EBITDA Growth: A Catalyst for Re-rating
The key to unlocking AT&T's valuation lies in its EBITDA trajectory. KeyBanc analysts project that adjusted EBITDA growth will accelerate from approximately 3% in 2025 to nearly 5% by 2027–2028, per the KeyBanc report. This improvement is driven by cost discipline, spectrum efficiency gains, and the rollout of 5G services in the U.S. and Latin America. Such growth could justify a re-rating to the 7x EBITDA multiple KeyBanc anticipates by 2026, supporting a $30 price target-a 19% upside from current levels, according to the KeyBanc report.

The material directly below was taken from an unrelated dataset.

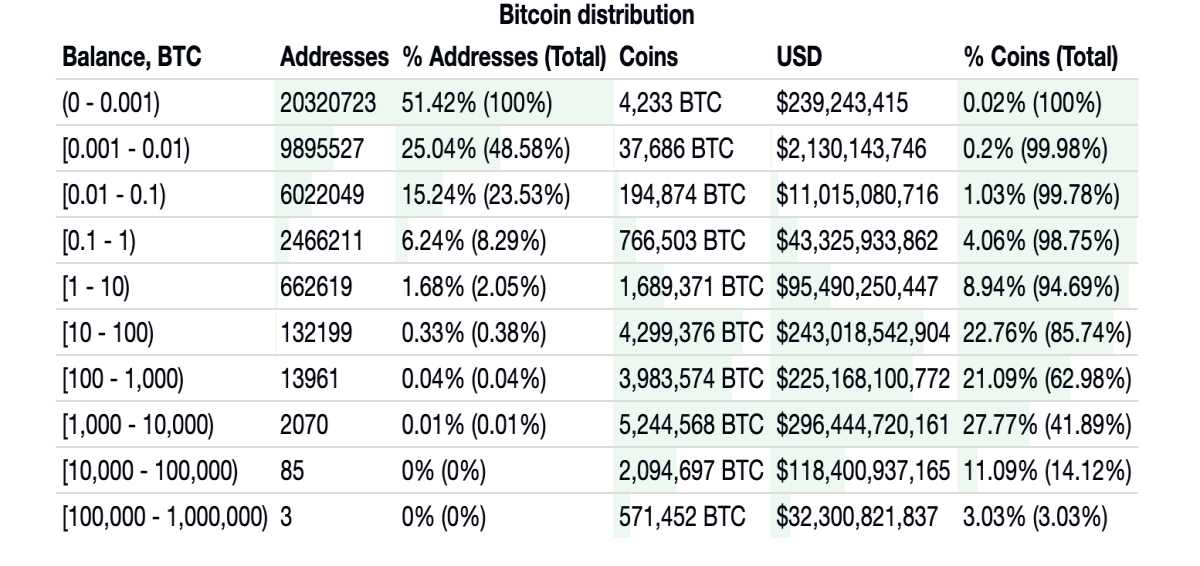This screenshot has height=566, width=1200.
Task: Click the Coins column header
Action: pos(646,61)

Verizon's pending $20 billion acquisition of Frontier Communications adds another layer of complexity. While this deal could temporarily distort valuation comparisons, it also underscores the sector's focus on scale and infrastructure. AT&T's disciplined capital return strategy-returning $15 billion to shareholders in 2025-further strengthens its appeal, as it balances reinvestment with shareholder value, according to the KeyBanc report.
Risks and Considerations
Despite these positives, risks persist. AT&T's net unsecured debt-to-EBITDA ratio of 2.2x (as of Q3 2025) is comparable to Verizon's, but its EBITDA growth must outpace peers to justify a multiple expansion, as highlighted in the Verizon earnings release. Additionally, regulatory scrutiny of telecom consolidation and competitive pressures from T-Mobile's aggressive 5G rollout could temper optimism.
Conclusion: A Strategic Buy for Patient Investors
AT&T's valuation metrics and EBITDA growth trajectory present a compelling case for a strategic buy. The stock's current discount to both historical averages and peers, combined with a clear path to earnings expansion, suggests that the market is underestimating its long-term potential. While risks like debt and competition remain, the convergence of 5G adoption, cost discipline, and capital returns positions AT&T as a high-conviction opportunity for investors with a multi-year horizon.